Un informe técnico apunta a que la vía de Adamuz pudo romperse 22 horas antes del accidente

La investigación analiza una caída de tensión registrada la noche anterior al siniestro, que podría corresponderse con el momento en que se produjo la rotura de la vía
Vagones tras el accidente de Adamuz
photo_camera Vagones tras el accidente de Adamuz

La investigación del accidente ferroviario ocurrido el pasado 18 de enero en el término municipal de Adamuz (Córdoba) continúa analizando nuevos indicios sobre el origen del siniestro. Entre las líneas de estudio abiertas por los técnicos se encuentra la posibilidad de que la vía ferroviaria presentara una fractura varias horas antes del descarrilamiento del tren.

Un informe técnico relacionado con el mantenimiento del sistema de señalización ferroviaria ha detectado una anomalía en los registros eléctricos del tramo afectado.
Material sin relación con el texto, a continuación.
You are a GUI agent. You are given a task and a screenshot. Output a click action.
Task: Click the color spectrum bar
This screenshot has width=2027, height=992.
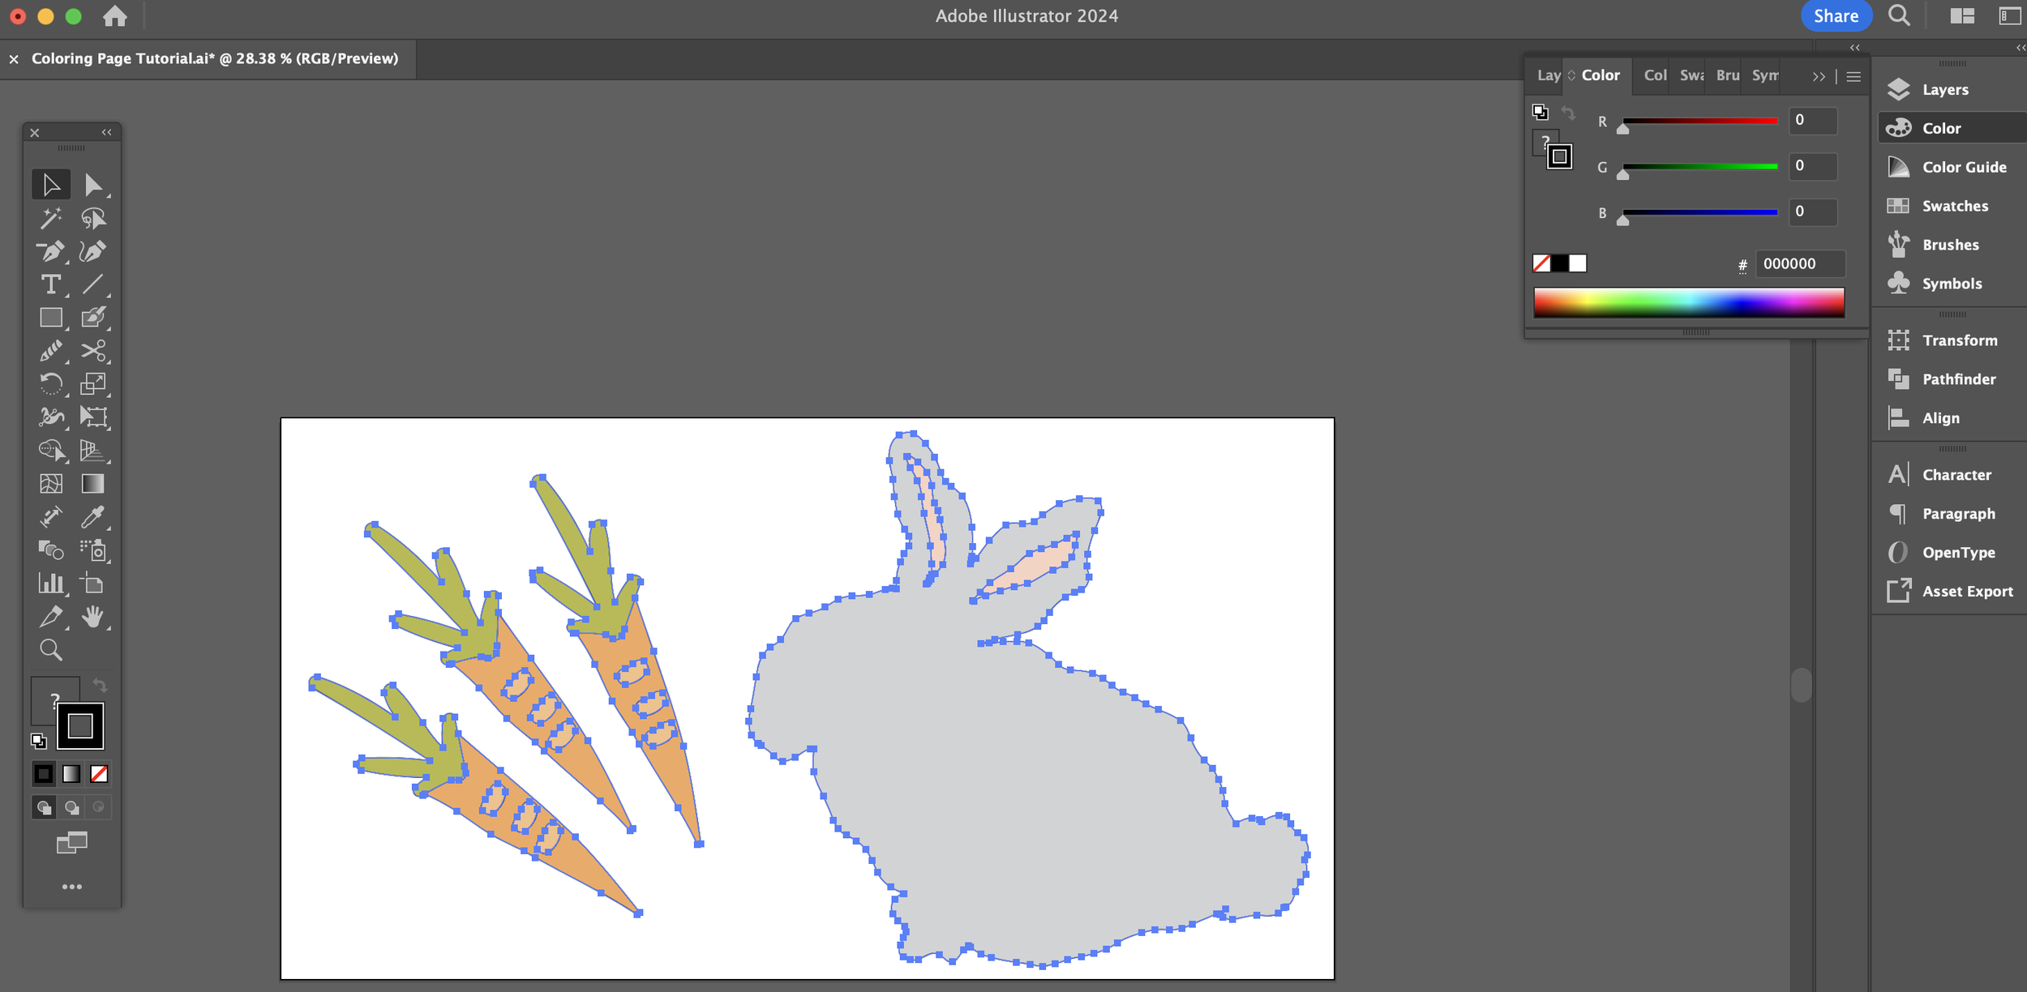1688,302
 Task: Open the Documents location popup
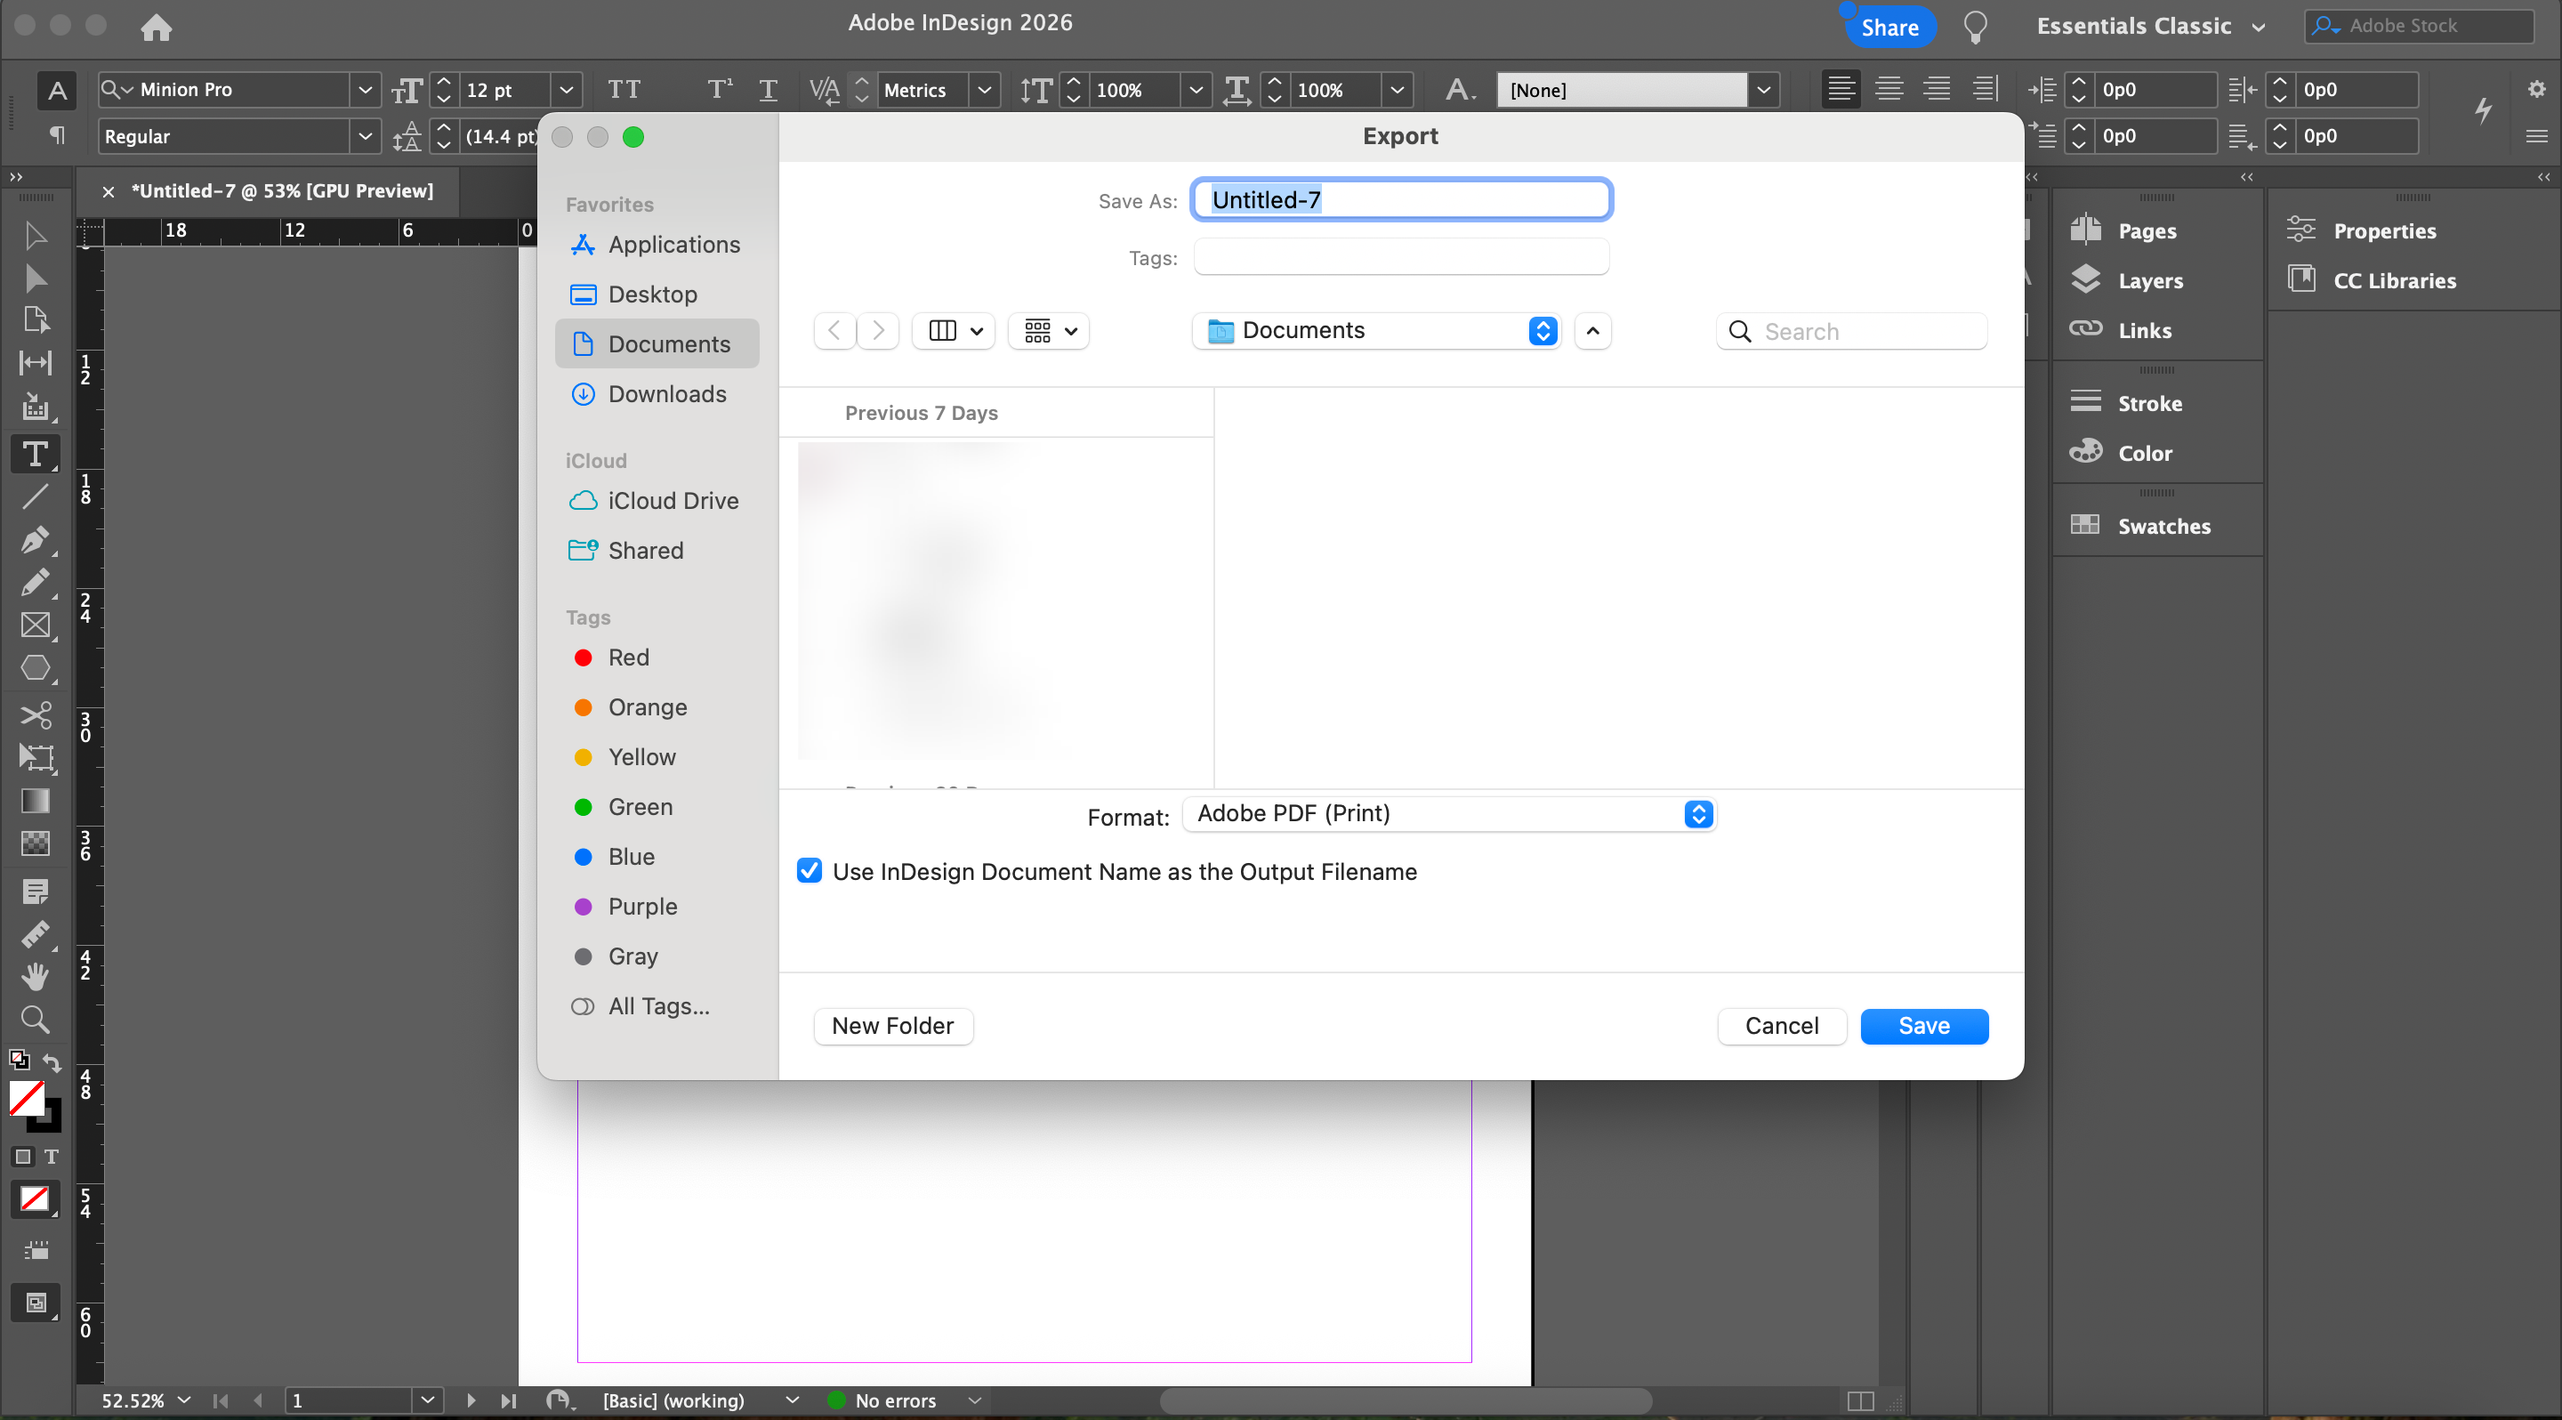coord(1377,330)

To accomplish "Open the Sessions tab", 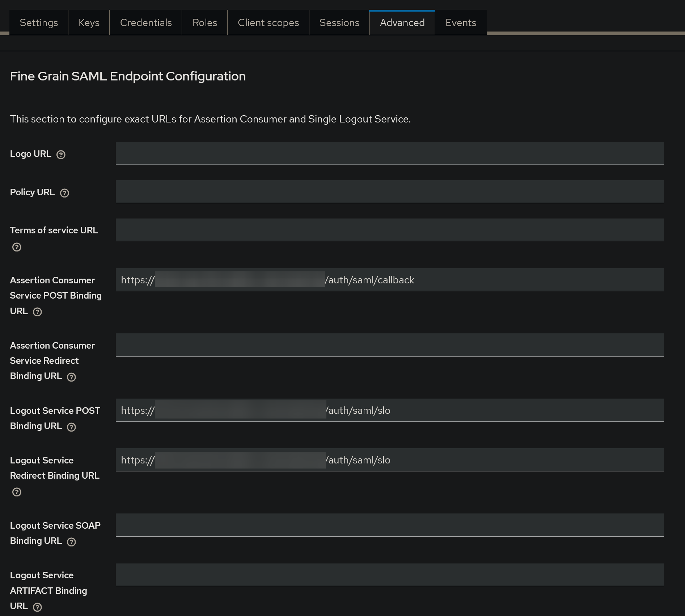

Según los datos analizados, en la noche anterior al accidente se produjo una caída de tensión en el circuito de vía, un descenso que pudo haberse registrado unas 22 horas antes del siniestro.

Los especialistas consideran que este tipo de variaciones en los datos eléctricos pueden producirse cuando existe una fractura en el carril o en una soldadura de la vía. Por este motivo, esta anomalía se ha convertido en uno de los elementos que analizan los investigadores para tratar de determinar cuándo pudo originarse el problema en la infraestructura.

La Comisión de Investigación de Accidentes Ferroviarios (CIAF) trabaja en la elaboración del informe técnico que deberá esclarecer las causas del accidente. El descarrilamiento se produjo cuando el tren de la compañía Iryo que circulaba por la línea de alta velocidad Madrid-Sevilla perdió estabilidad en el tramo de Adamuz y terminó colisionando con un tren Alvia de Renfe.

Los datos extraídos de los sistemas de registro de los trenes indican que entre los primeros síntomas del descarrilamiento y el impacto con el otro convoy transcurrieron apenas unos segundos. Los investigadores también han analizado la desconexión eléctrica registrada en el tren en el momento del accidente.

Otra de las pistas que examinan los técnicos está relacionada con los trenes que circularon por ese tramo antes del siniestro. Algunos de estos convoyes presentaban pequeñas marcas o irregularidades en las ruedas tras atravesar ese punto de la vía, un indicio que podría indicar que la infraestructura ya presentaba alguna anomalía.

Además, el maquinista de un tren que circuló por ese mismo tramo aproximadamente una hora y media antes del accidente comunicó haber percibido una ligera vibración durante el trayecto, un detalle que ahora forma parte de la investigación.

El punto exacto donde se concentran las sospechas se encuentra en el kilómetro 318,6 de la línea de alta velocidad Madrid-Sevilla, en dirección a la capital. En ese lugar se había realizado meses antes una soldadura para unir dos tramos de carril durante trabajos de mantenimiento.

Los investigadores estudian ahora si esa intervención pudo influir en el estado de la vía o si la fractura pudo haberse originado en ese punto concreto de la infraestructura.

La investigación continúa abierta mientras los técnicos analizan los registros del sistema de señalización, los datos de los trenes y el estado de la infraestructura ferroviaria para reconstruir con precisión la secuencia de los hechos.

Las conclusiones definitivas se conocerán cuando la Comisión de Investigación de Accidentes Ferroviarios finalice su informe técnico, que deberá determinar el origen del accidente y establecer posibles recomendaciones para reforzar la seguridad en la red ferroviaria.